## [GIVEN REQUEST]
Copy out the lines of the data verbatim, beginning with the line containing "Task: Open the number format (כללי) dropdown" and continuing through the line containing "Action: [447, 52]", and omit the pictures from your answer.

## [RECORDS SHOWN]
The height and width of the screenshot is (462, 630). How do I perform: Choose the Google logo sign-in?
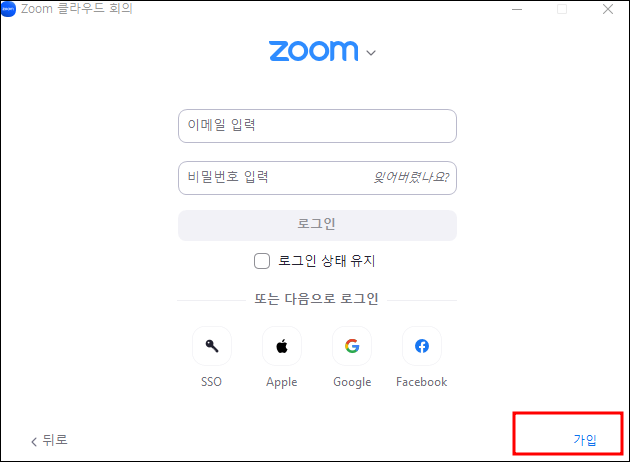coord(352,346)
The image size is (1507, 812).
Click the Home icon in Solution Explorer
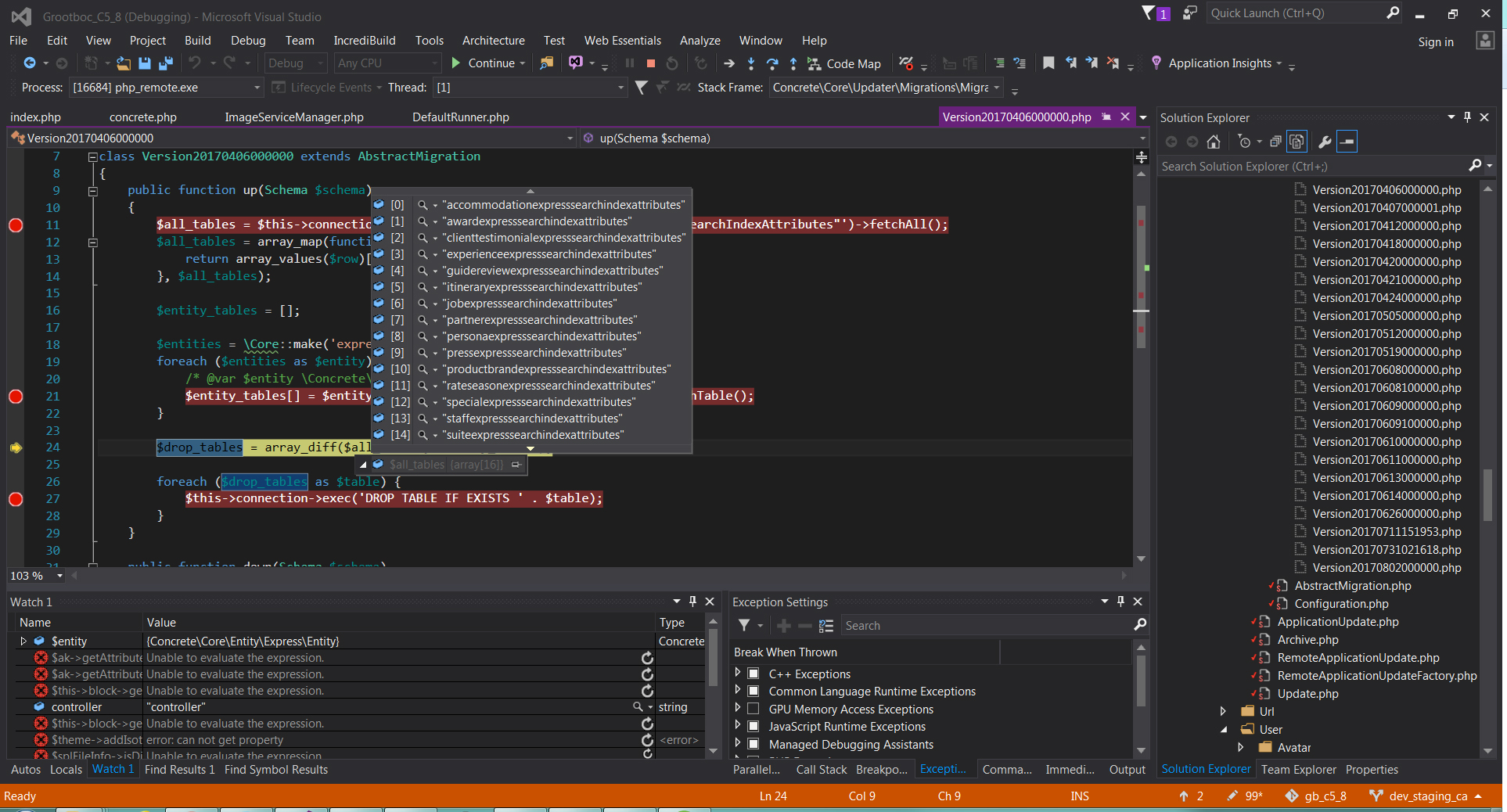[1214, 142]
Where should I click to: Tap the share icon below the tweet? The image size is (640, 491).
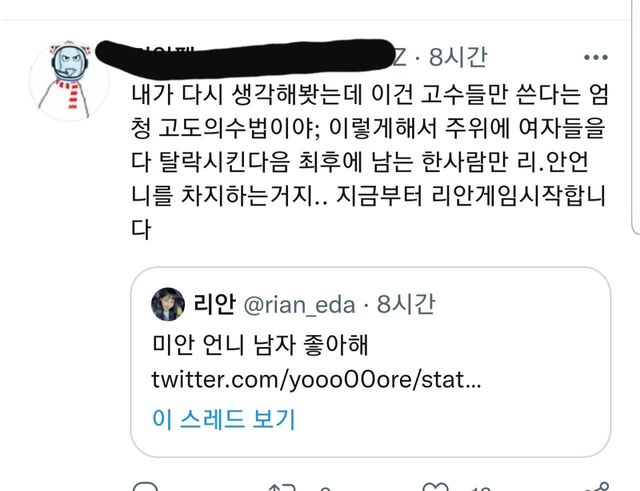(599, 487)
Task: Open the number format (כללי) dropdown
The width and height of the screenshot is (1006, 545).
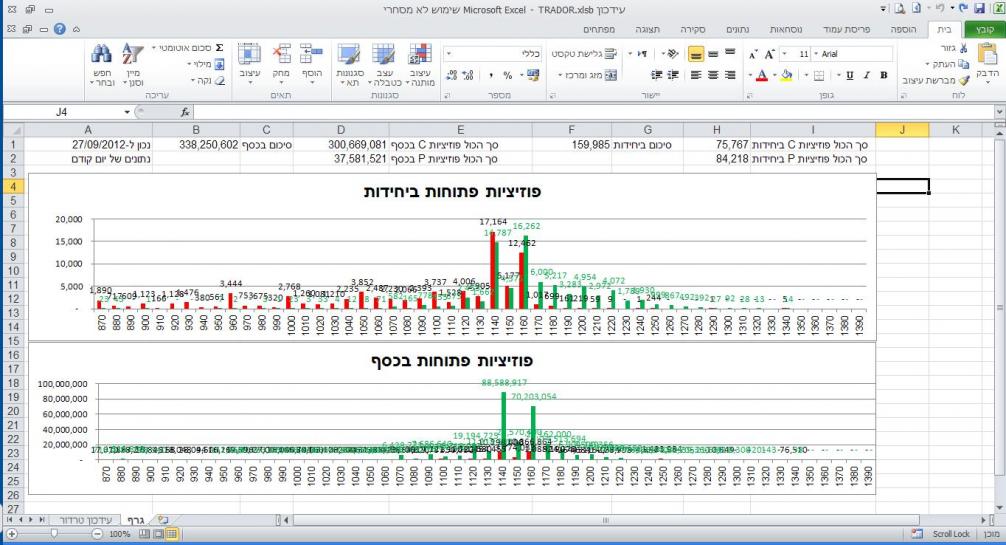Action: [447, 52]
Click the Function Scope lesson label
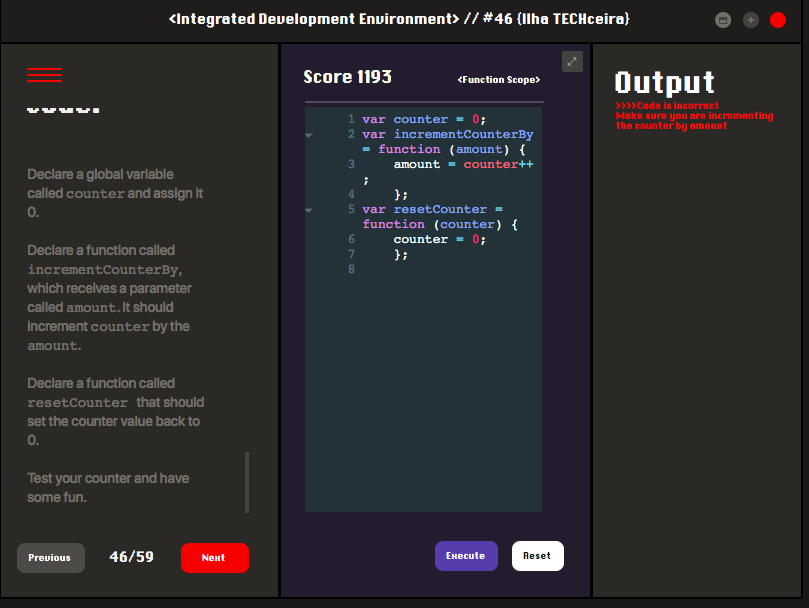 [498, 79]
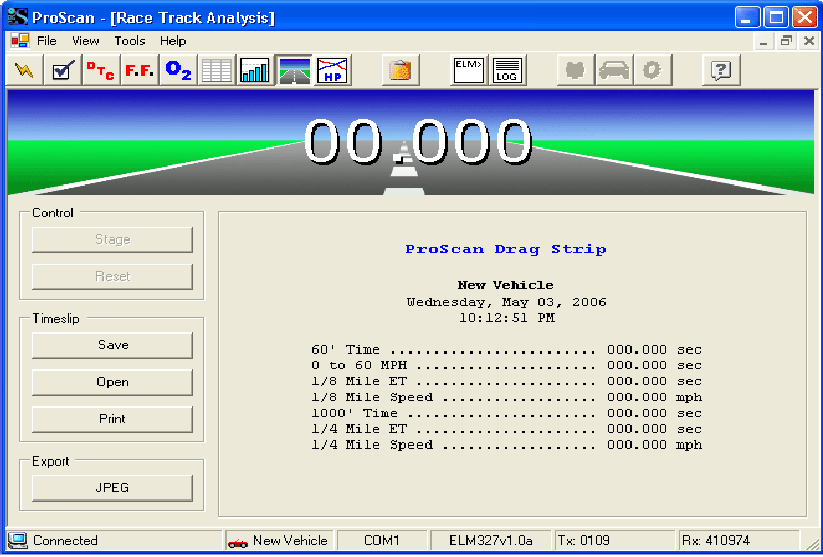Click the help question mark toolbar icon
The height and width of the screenshot is (557, 823).
(x=721, y=71)
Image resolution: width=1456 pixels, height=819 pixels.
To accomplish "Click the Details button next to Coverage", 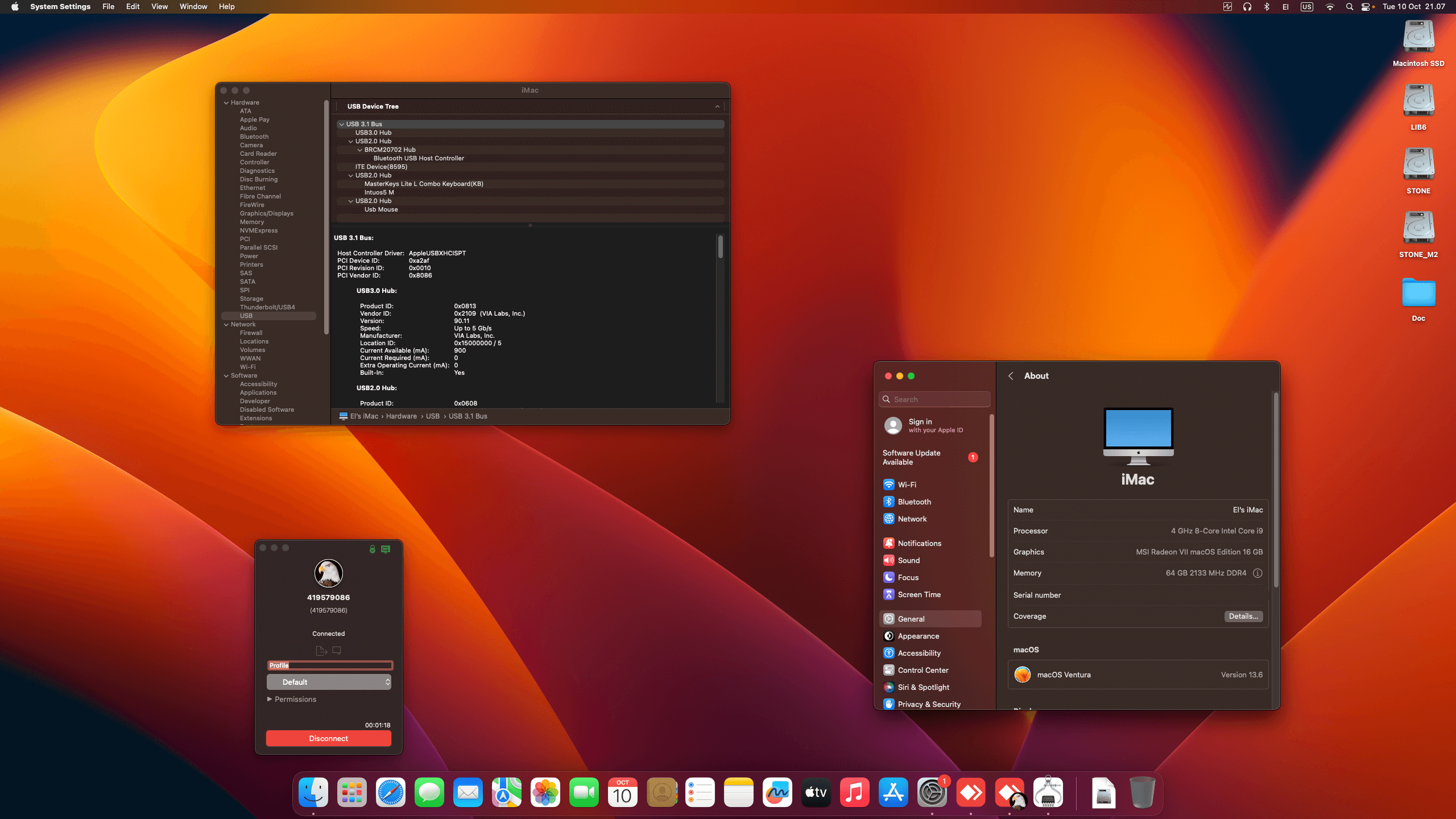I will 1243,616.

## [RESPONSE TO THIS TASK]
Task: Open the number format (כללי) dropdown
The width and height of the screenshot is (1006, 545).
Action: [447, 52]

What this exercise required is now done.